Whenever a major event like this hits the city it needs to be accompanied by an increased level of security, and federal and local authorities work with NORAD to make sure everyone is safe.
The North American Aerospace Defense Command protects our nation’s skies every day of the year.
“We don’t want foreign or undetected threats to enter our US borders,” said Lt. Col. Alex Edwards, commander of the 125th Wings Alert Division 1.
But when it comes to an event as big as the Super Bowl, they pull federal and local authorities together to make sure everything goes smoothly.
“We have an aviation security operations center on site where we monitor all aviation incidents, be it a drone incident or an airplane,” said Chris Shepherd, chief pilot of the Tampa Police Department.
They will keep an eye on the sky and will also help local people review suspicious aviation-related information that gets into their security operations center and report it to the joint operations center for further investigation.
Between the Tampa Police Department and the Hillsborough County Sheriff’s Office, they always have a helicopter in the air monitoring things and giving the authorities working on the ground a bird’s eye view.

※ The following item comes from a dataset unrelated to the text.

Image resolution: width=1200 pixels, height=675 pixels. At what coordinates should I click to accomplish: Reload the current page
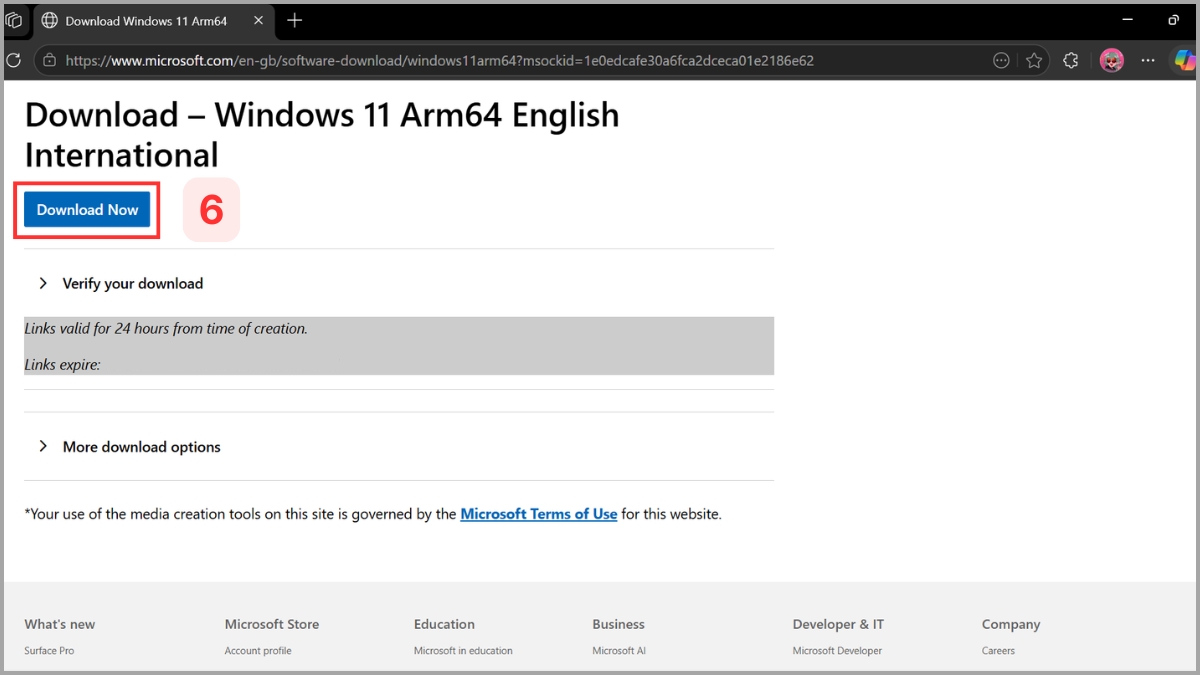[x=14, y=60]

“In addition to the fight against terrorism, we also want to stop human trafficking and drug transactions,” said Ronald Hopper, deputy special envoy for the FBI in Tampa.

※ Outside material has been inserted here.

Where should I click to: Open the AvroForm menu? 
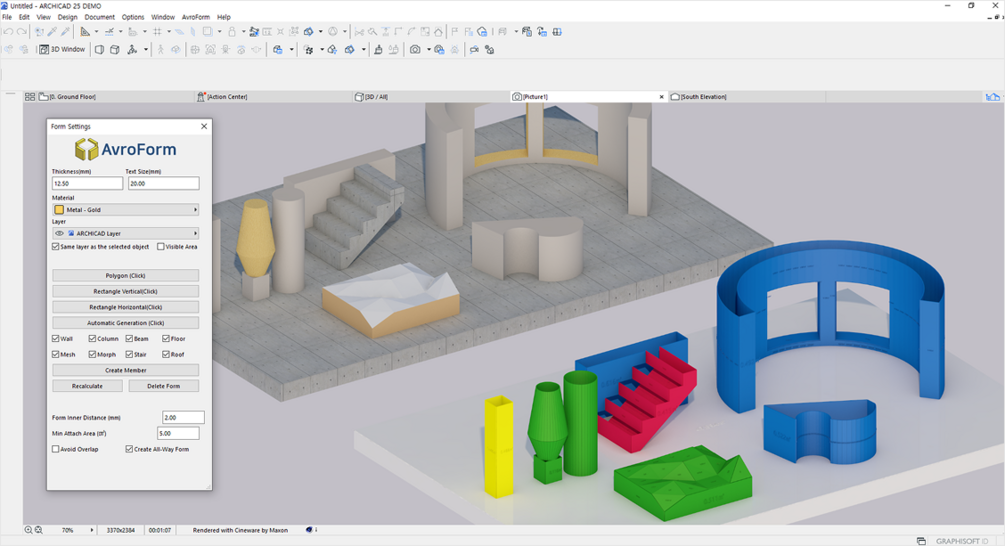pos(195,17)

The FAA has put temporary flight restrictions in place on drones and airplanes, some of which began on Friday morning.
“Leave your drones at home for this event,” said Hopper.
From Friday through Super Bowl Sunday, drones are within two nautical miles (2.3 miles) of Julian B. Lane Riverfront Park and Curtis Hixon Waterfront Park from the ground to an altitude of 2,000 feet by Friday, January 29, until Saturday, February 6th, prohibited during event times.

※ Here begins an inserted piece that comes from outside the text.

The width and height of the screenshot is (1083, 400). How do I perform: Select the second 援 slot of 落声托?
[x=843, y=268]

Drones are prohibited within one mile of Raymond James Stadium on Matchday.
Starting at 5:30 p.m. EST on Matchday, the temporary flight restriction will extend to a 30 nautical mile (34.5) ring centered above the stadium and from the ground to an altitude of 18,000 feet. It expires at 11:59 p.m. EST but can be extended if conditions so require. Drones are also banned within the TFR.
The FAA urges drone pilots to check their B4UFly app to see when and where to fly.
“Pilots or drone operators who violate the TFR face civil penalties that could exceed $ 30,000,” said Michael O’Hara of the Federal Aviation Administration.
The TFR does not affect regular scheduled flights at Tampa International Airport. Emergency, medical, public safety and military operations can fly in the TFR in coordination with air traffic control while it is in place.
As tedious as planning, these agencies reassure the public that they are ready.
“On Super Bowl Sunday you watch the game and we see the sky,” said Major Andrew Scott of the 601st Air Operations Center.
And, as always, if you see something suspicious, law enforcement urges them to say something.